TASK OBJECTIVE —
Without the pictures, retype exactly the lines from the top of the entries below through the line that contains "Task: Expand the 价格 sort dropdown".

Pixel coordinate grounding data
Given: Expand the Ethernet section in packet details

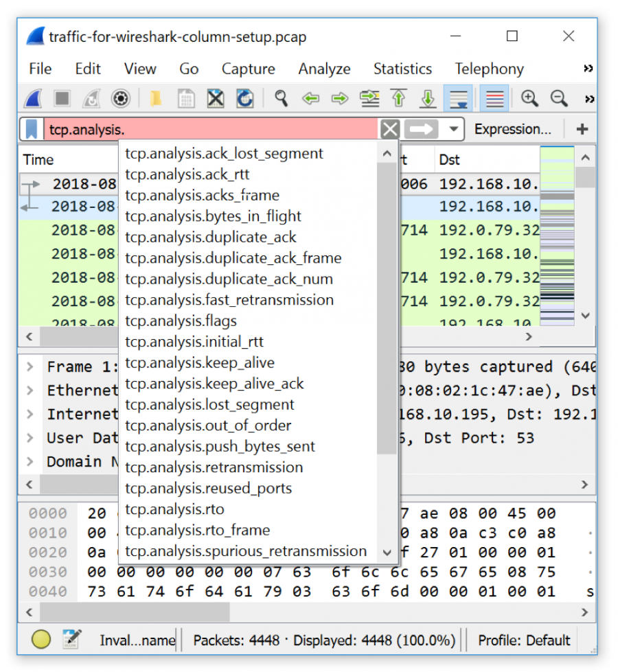Looking at the screenshot, I should [x=30, y=390].
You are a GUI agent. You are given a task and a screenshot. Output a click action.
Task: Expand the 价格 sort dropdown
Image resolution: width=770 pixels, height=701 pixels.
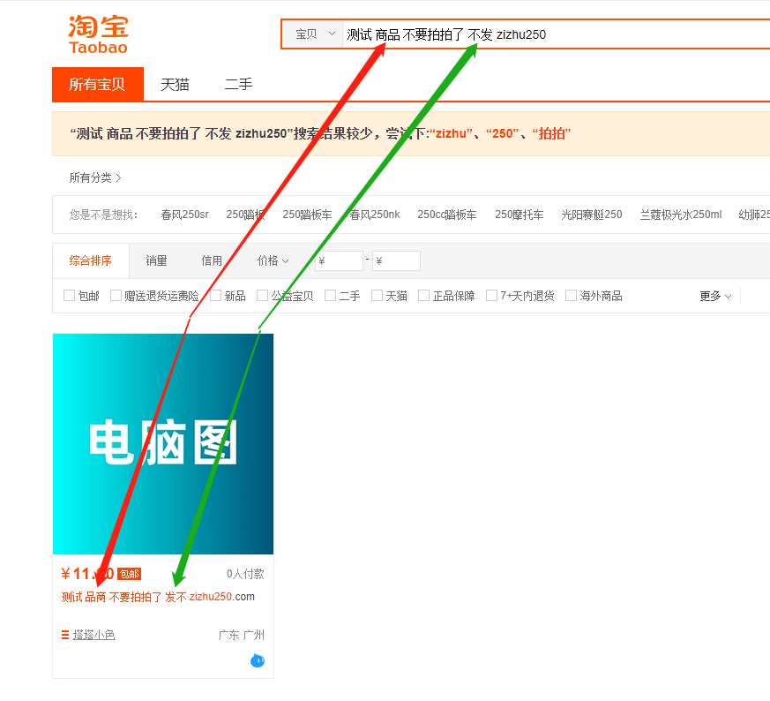(273, 260)
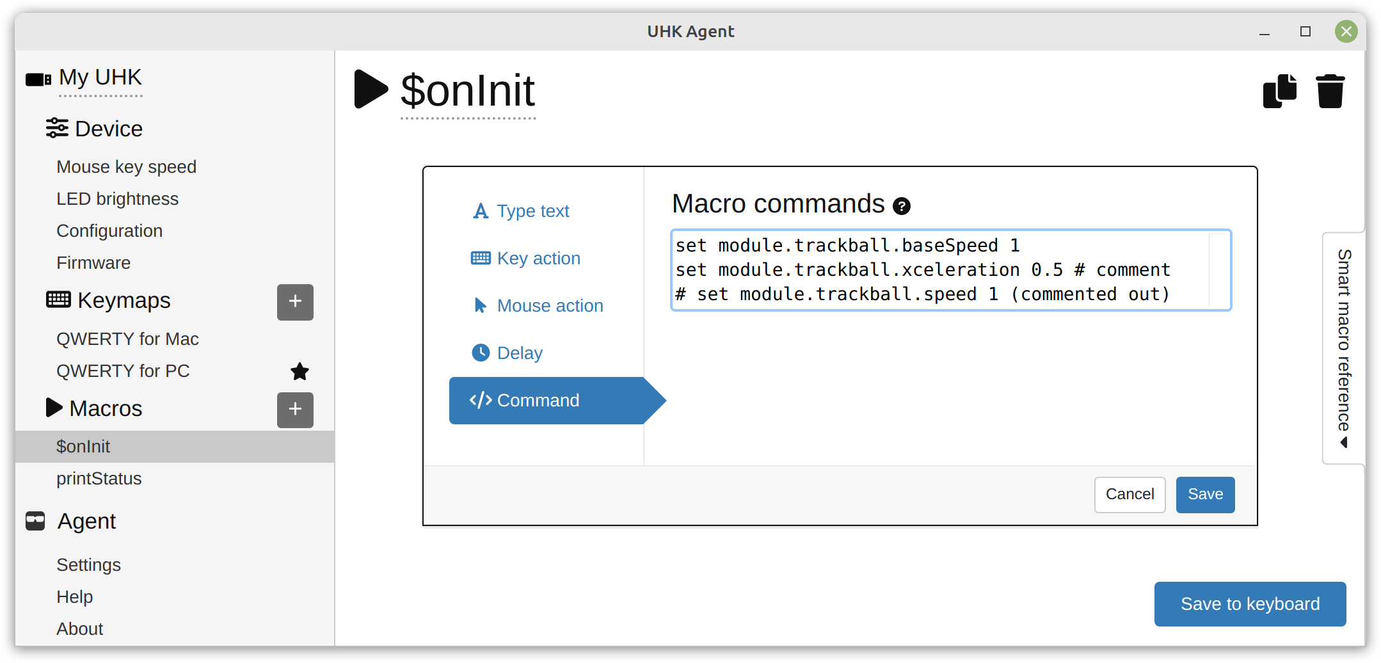This screenshot has width=1381, height=663.
Task: Choose the Mouse action tab
Action: pyautogui.click(x=538, y=306)
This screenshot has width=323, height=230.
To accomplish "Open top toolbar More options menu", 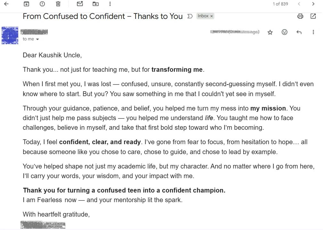I will coord(110,4).
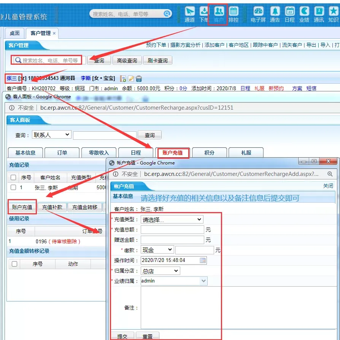
Task: Tick the select-all checkbox in 充值记录 header
Action: 13,177
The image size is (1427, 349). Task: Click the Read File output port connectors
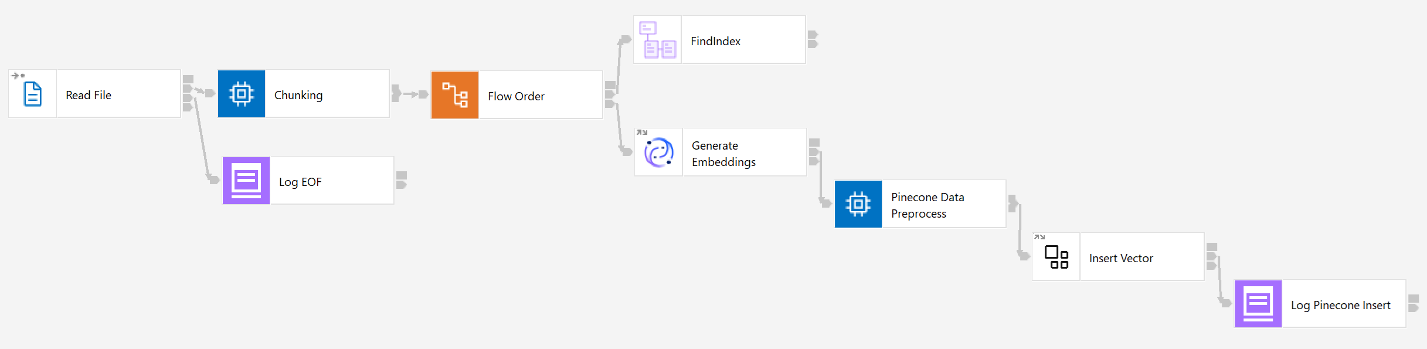click(x=188, y=93)
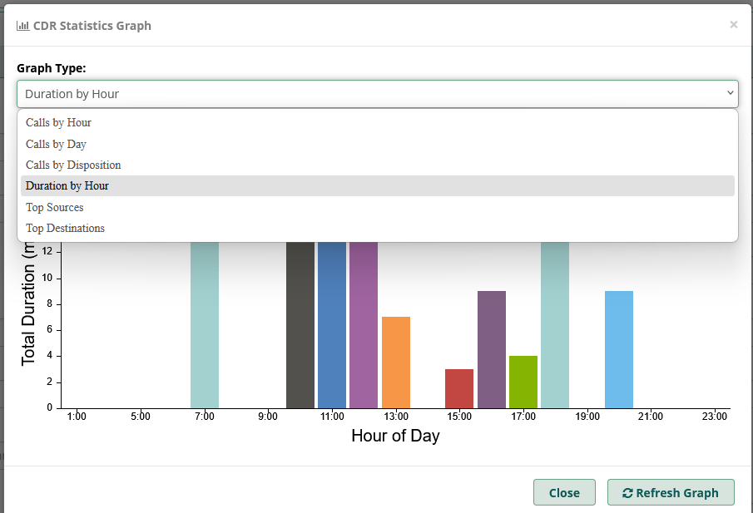Image resolution: width=753 pixels, height=513 pixels.
Task: Pick Duration by Hour in list
Action: point(67,185)
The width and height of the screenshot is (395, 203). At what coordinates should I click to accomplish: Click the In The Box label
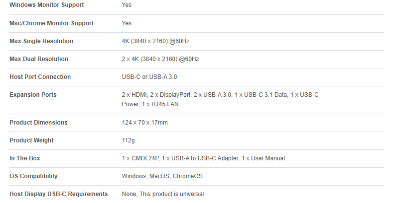click(25, 158)
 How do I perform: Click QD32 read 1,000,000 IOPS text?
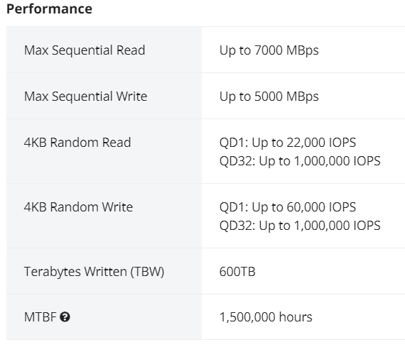[300, 161]
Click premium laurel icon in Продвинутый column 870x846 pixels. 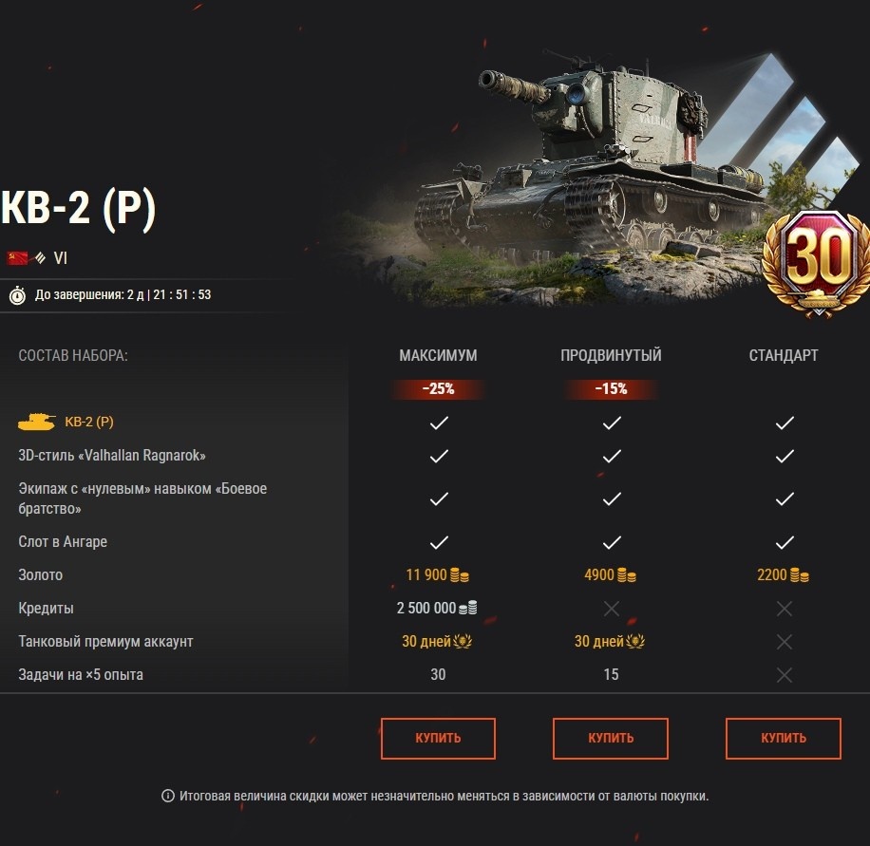click(634, 641)
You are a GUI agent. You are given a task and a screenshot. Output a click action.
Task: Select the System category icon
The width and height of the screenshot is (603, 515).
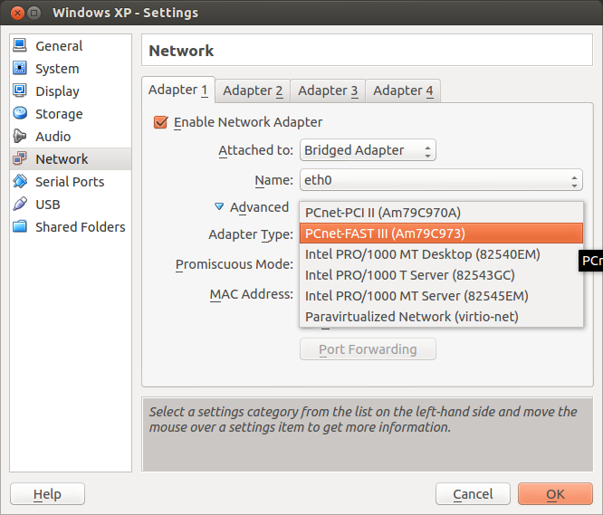pyautogui.click(x=20, y=69)
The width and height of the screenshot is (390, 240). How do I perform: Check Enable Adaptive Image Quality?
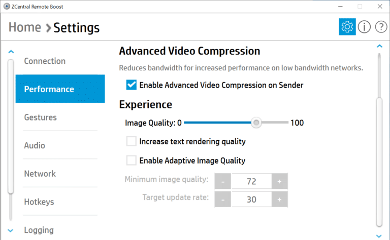coord(132,161)
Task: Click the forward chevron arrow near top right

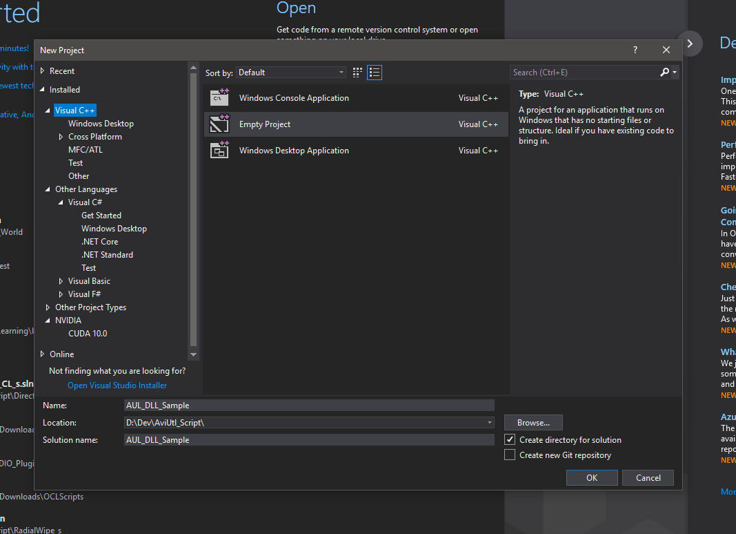Action: point(690,43)
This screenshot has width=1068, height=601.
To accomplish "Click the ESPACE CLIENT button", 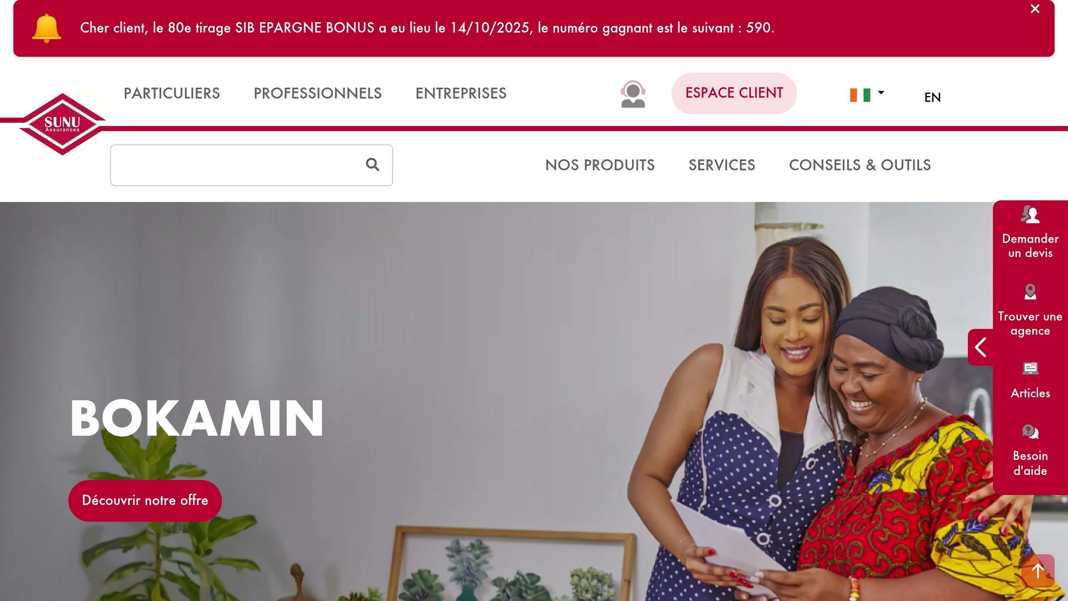I will (734, 93).
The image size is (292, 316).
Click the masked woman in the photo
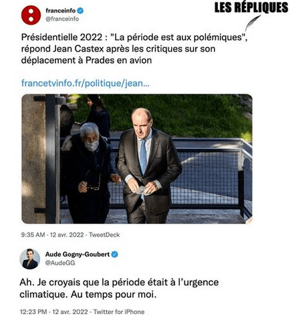click(x=89, y=172)

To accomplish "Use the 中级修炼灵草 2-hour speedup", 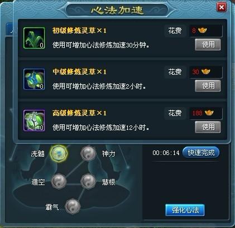I will [x=208, y=86].
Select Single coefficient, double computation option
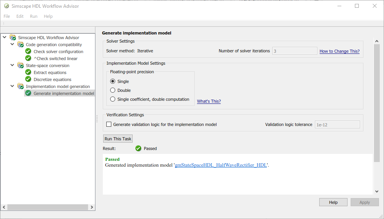 pyautogui.click(x=113, y=99)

TASK SOLUTION —
Given: Expand the Ethernet section in packet details

Looking at the screenshot, I should [x=30, y=390].
You are a GUI agent. You are given a task and a screenshot. Output a click action.
Task: Expand the 价格 sort dropdown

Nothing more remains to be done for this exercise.